### Consigne 1
D'après le texte sur la contractualisation des enseignants au Niger, en quelle année le pays a-t-il décidé de recourir aux enseignants contractuels ?
### Consigne 2
Poursuivez le texte sur la contractualisation des enseignants au Niger à la suite de sa dernière phrase.

### Document source
····················

La contractualisation des enseignants est une question qui préoccupe aussi bien l’État que les syndicats du secteur de l’éducation. En 2017, sur un effectif de 76.184 enseignants du cycle primaire, 59.870 étaient des contractuels, soit une proportion de 81,3%. Les femmes représentent 70 à 80 % des enseignants contractuels.

Après avoir introduit le volontariat dans le système éducatif en 1998, le Niger a décidé de recourir, en 2001, aux enseignants contractuels pour pallier l’insuffisance d’instituteurs et d’institutrices, notamment dans les écoles primaires des zones rurales. Mais cette option, qui devait être provisoire, s’est pérennisée.

Outre l’accélération du recrutement des enseignants, cette option permet au gouvernement de réduire les dépenses dans le secteur, car les enseignants contractuels touchent des rémunérations inférieures à celles de leurs collègues fonctionnaires. Le recours massif à la contractualisation dans le secteur de l’enseignement est une option qui entre dans le cadre des mesures inspirées par les institutions financières internationales, notamment le Fonds monétaire international (FMI) et la Banque mondiale (BM) en vue de rehausser le taux de scolarisation avec peu de moyens. Malheureusement, ce sont les ressources humaines qui font les frais de ce choix qui privilégie la course aux indicateurs, au détriment de la qualité de l’éducation.

····················

### Extrait de données
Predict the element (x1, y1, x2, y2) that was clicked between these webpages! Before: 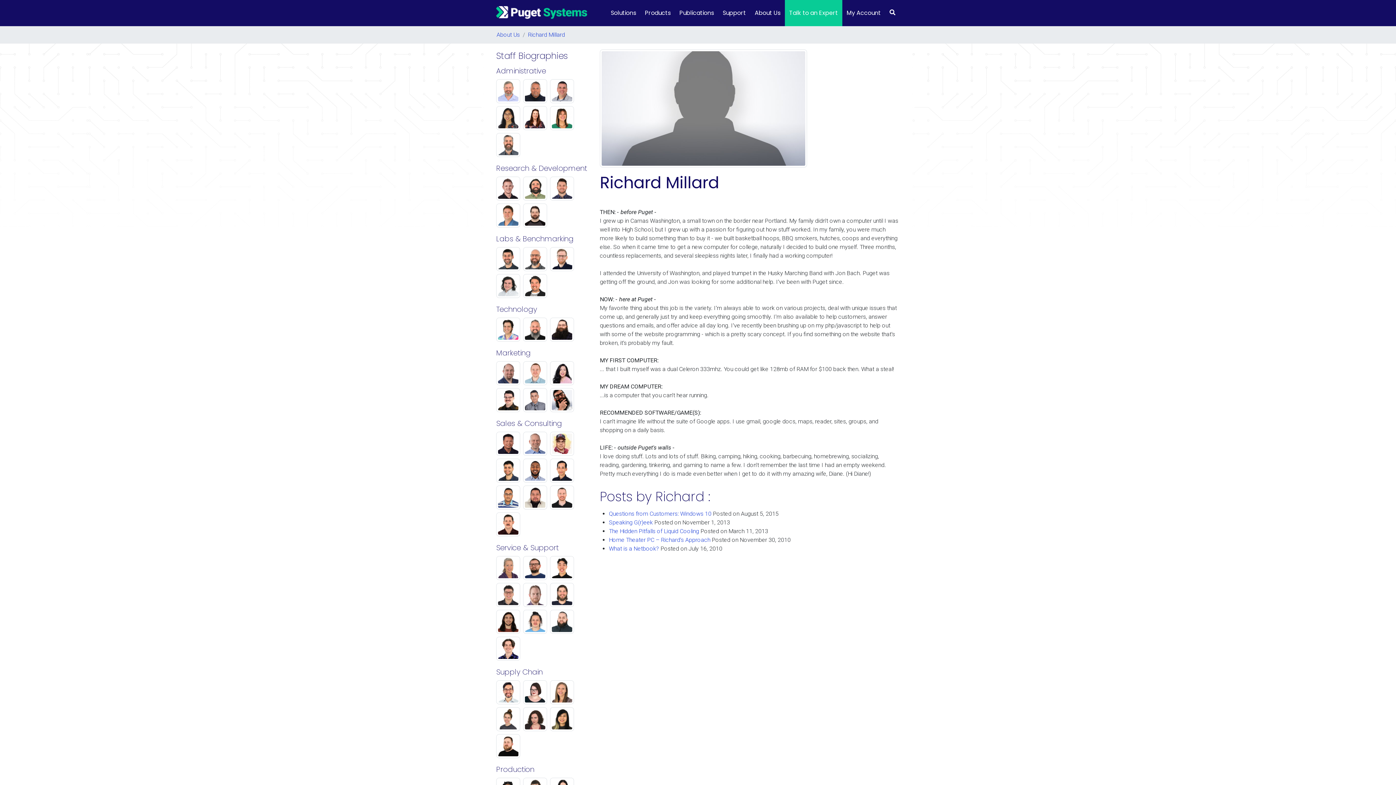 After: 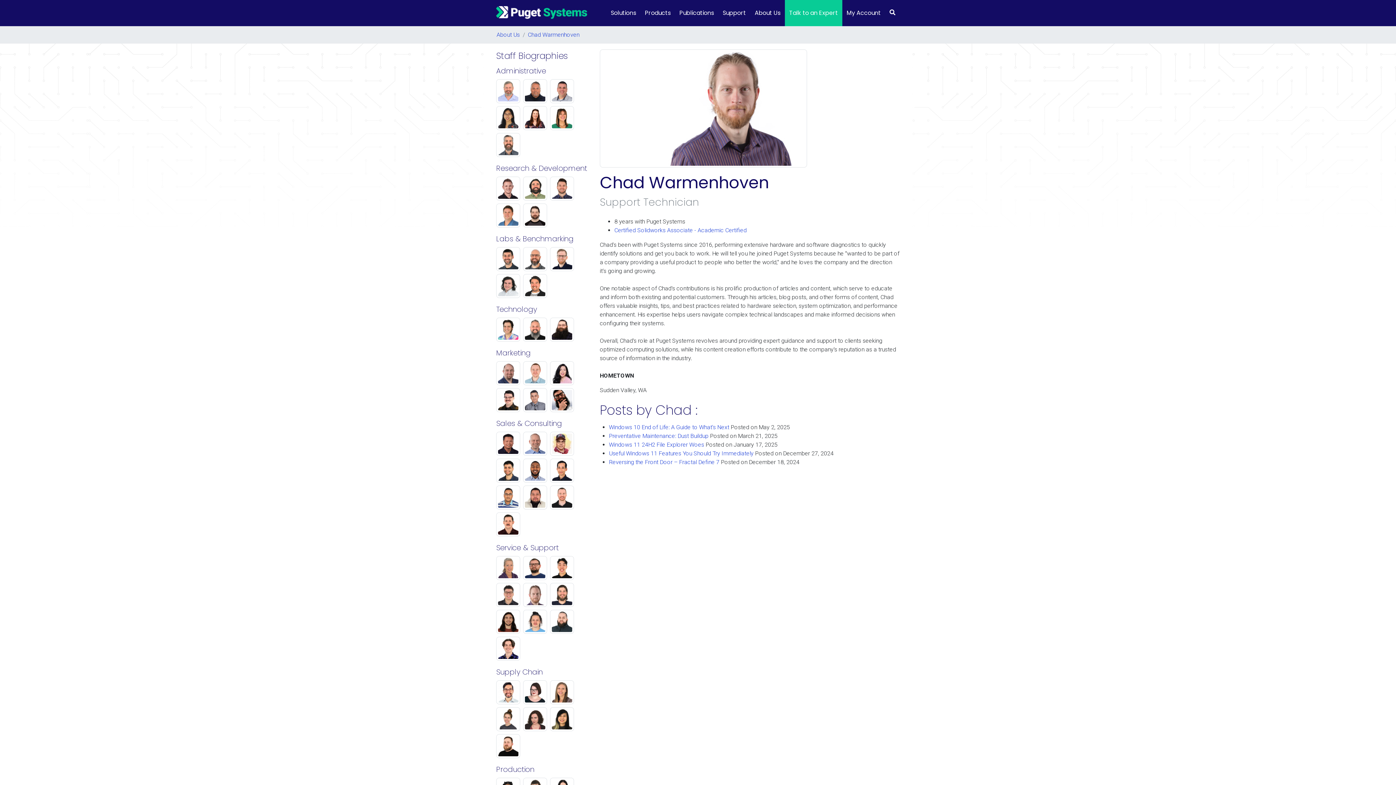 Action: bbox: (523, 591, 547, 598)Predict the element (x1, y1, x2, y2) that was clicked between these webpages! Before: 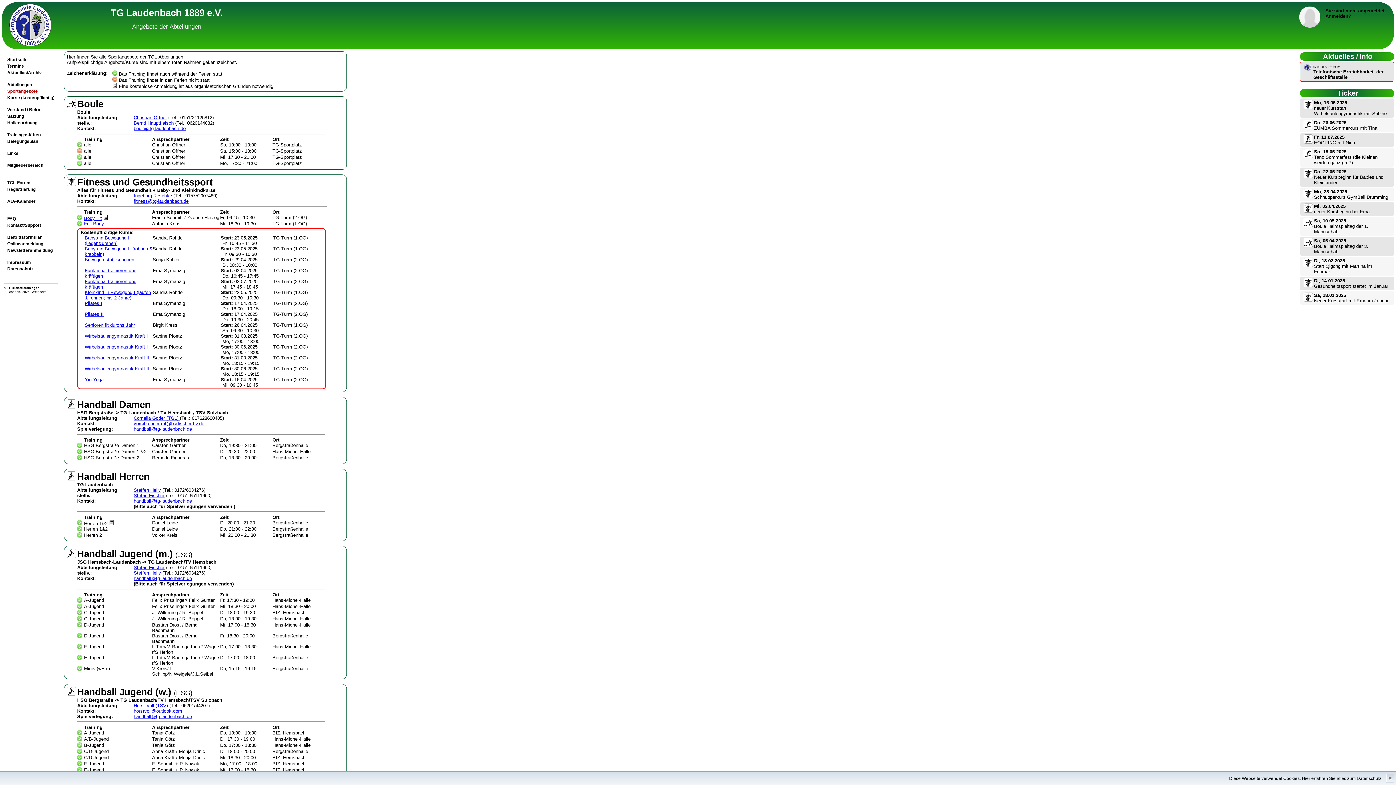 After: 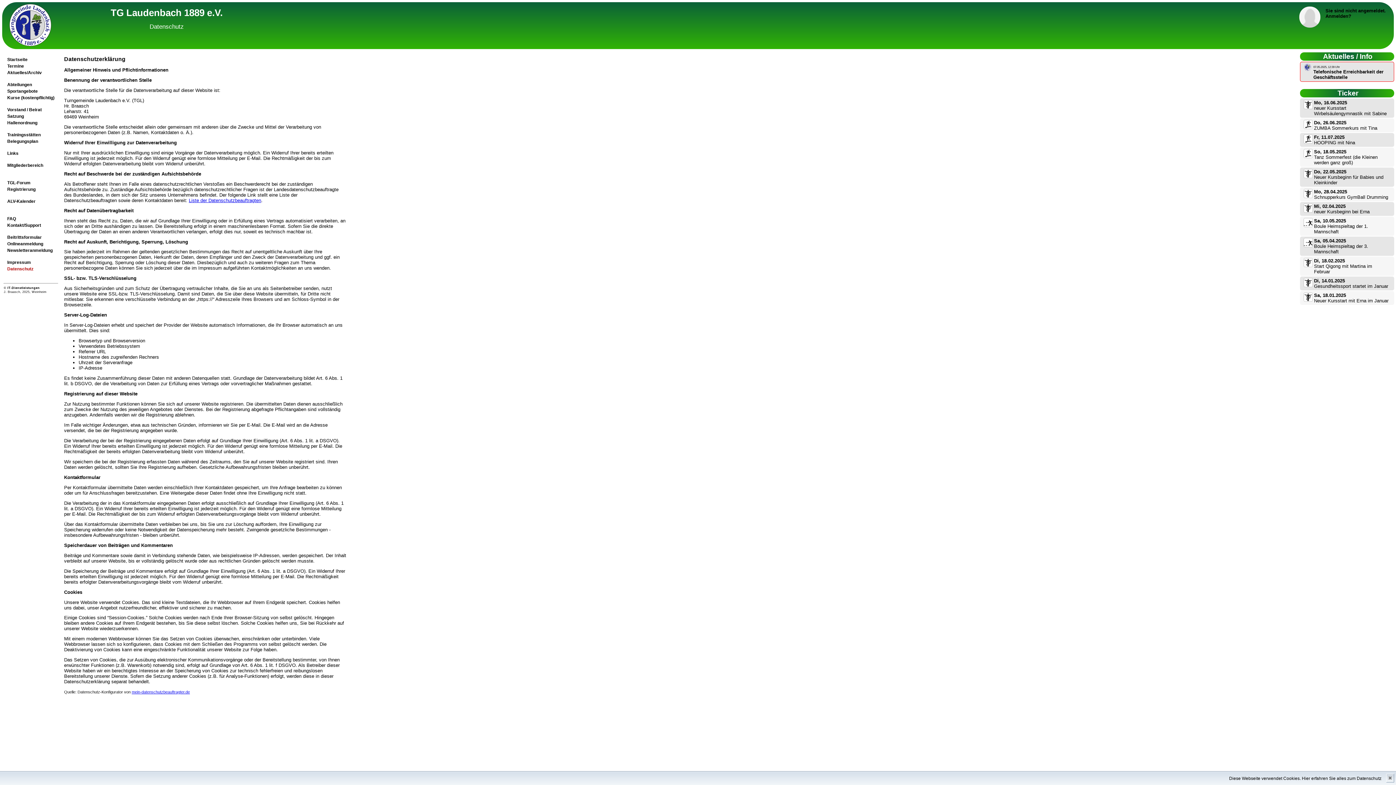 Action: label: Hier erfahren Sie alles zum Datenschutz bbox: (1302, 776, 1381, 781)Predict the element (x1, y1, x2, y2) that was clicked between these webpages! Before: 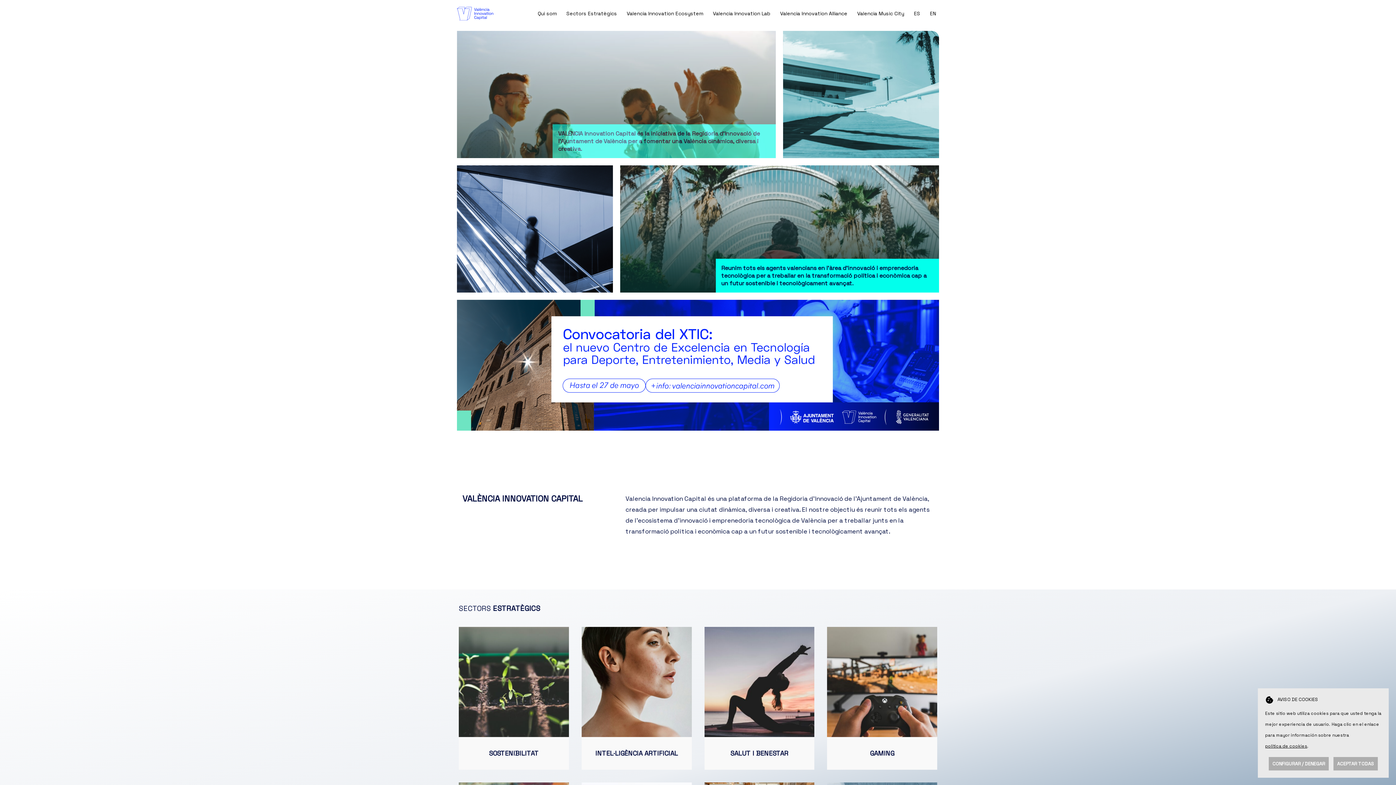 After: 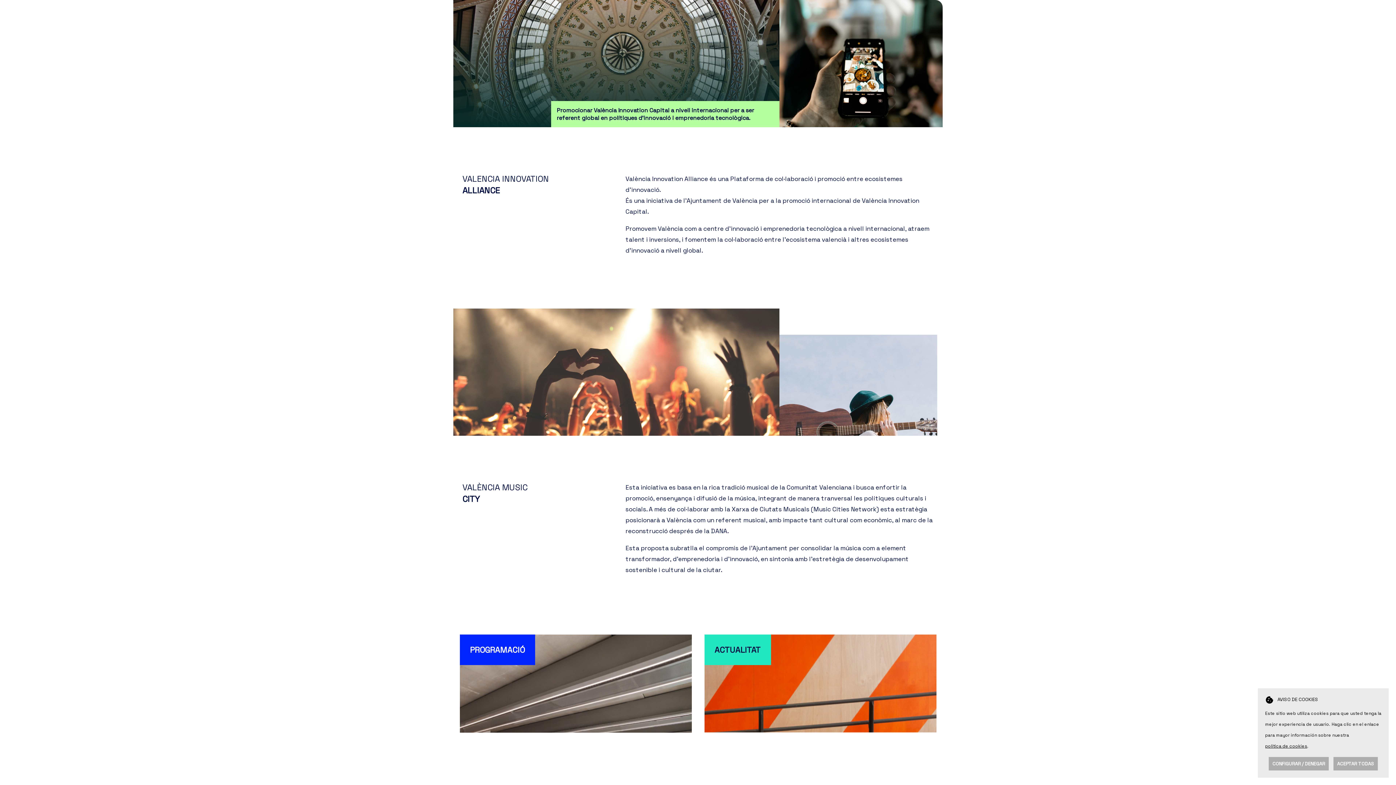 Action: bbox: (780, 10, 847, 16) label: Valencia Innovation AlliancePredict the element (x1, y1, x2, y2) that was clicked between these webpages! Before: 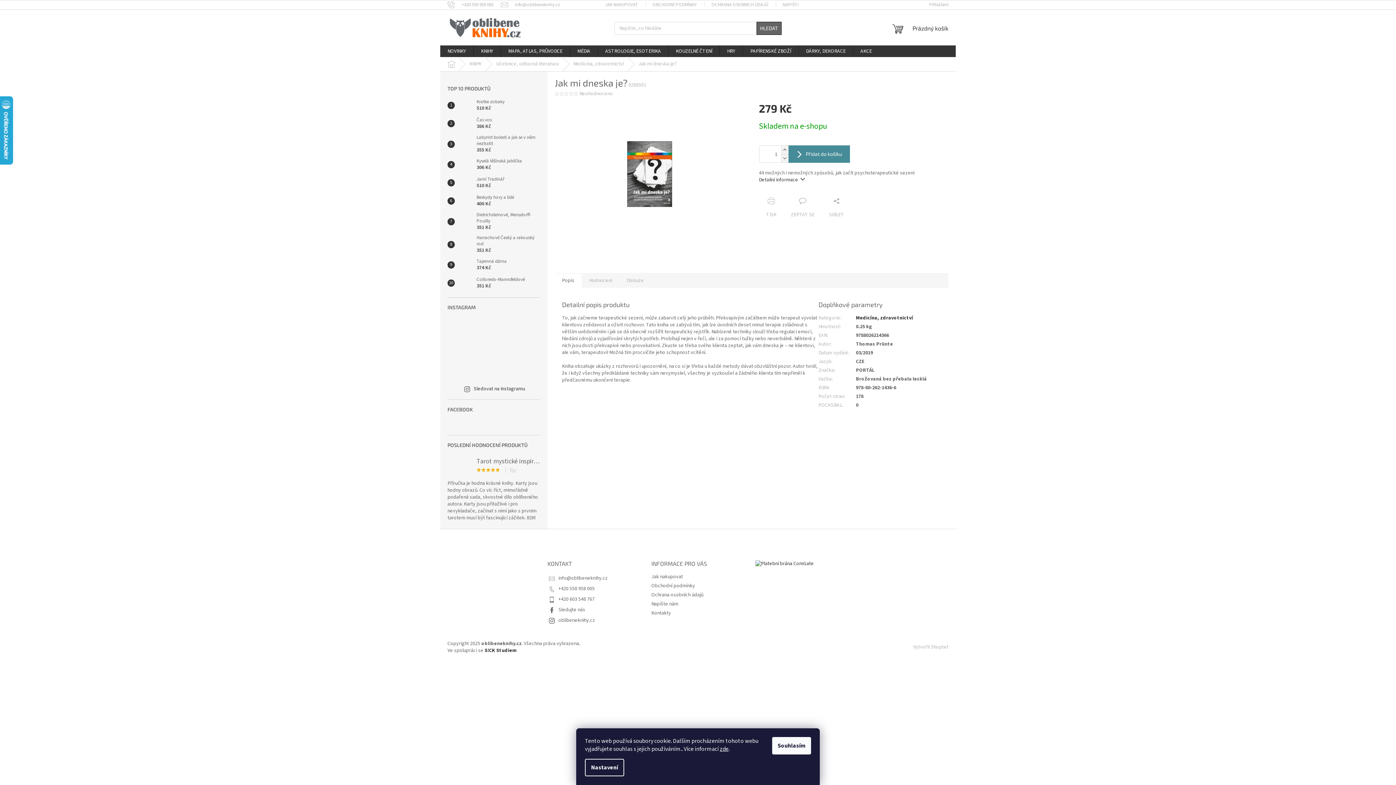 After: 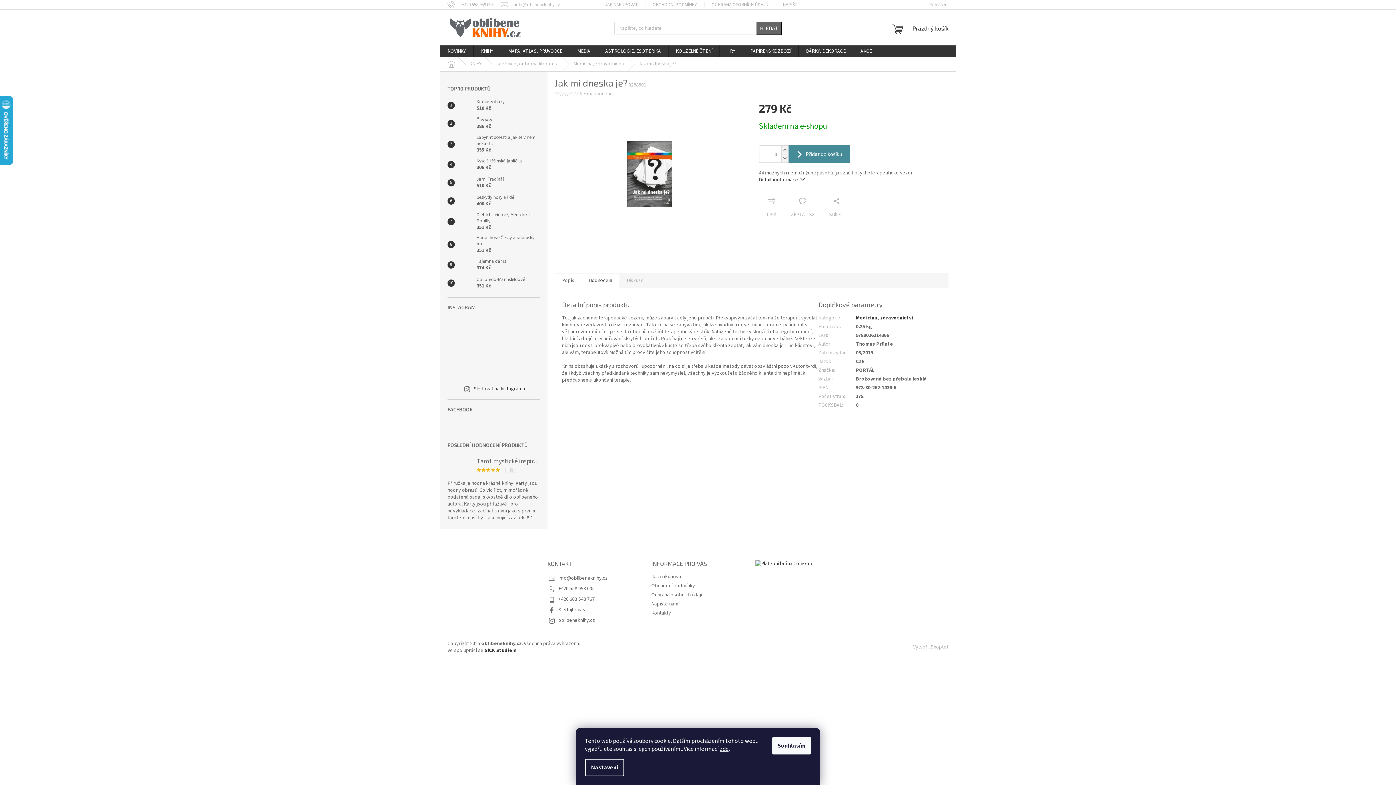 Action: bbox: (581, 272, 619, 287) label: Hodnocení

····················

### Résultat de l'exercice 1
En 2001.

### Résultat de l'exercice 2
À travail égal, rémunérations différentes !

À maints égards, il existe une véritable discrimination entre l’enseignant fonctionnaire et son collègue contractuel, à commencer par la rémunération dont le nom diffère, ainsi que le montant, selon le statut du travailleur. Un enseignant fonctionnaire du plus bas niveau, à savoir l’instituteur-adjoint, commence sa carrière avec un salaire mensuel net de 151.000 francs CFA (environ 230 euros), tandis que le contractuel touche un « pécule » de 75.000 FCFA (environ 114 euros). Pourtant, les deux personnes font le même travail et le contractuel ne bénéficie pas de son pécule à terme échu. En effet, ce dernier est toujours payé en retard et dans des conditions qui l’empêchent de travailler convenablement, comme l’ont témoigné plusieurs enseignants auprès d’Equal Times. À titre illustratif, au 15 février 2022, les enseignants contractuels n’ont toujours pas perçu leur pécule du mois de janvier passé.

Depuis 6 ans, le paiement du salaire de l’ensemble des contractuels est confié à la Poste qui ne dispose pas de bureau dans certaines localités et manque parfois de liquidités. Conséquence : les enseignants contractuels des zones reculées consacrent plusieurs jours à l’encaissement de leurs salaires en abandonnant leurs classes.

Le paiement des salaires par la Poste est également source d’insécurité pour les enseignants contractuels, car cette institution publie le calendrier de paiement des enseignants pour chaque localité. Cette publicité a occasionné plusieurs agressions et rackets des enseignants par des bandits, notamment dans la zone frontalière entre le Niger et le Burkina Faso, en proie à une insécurité grandissante.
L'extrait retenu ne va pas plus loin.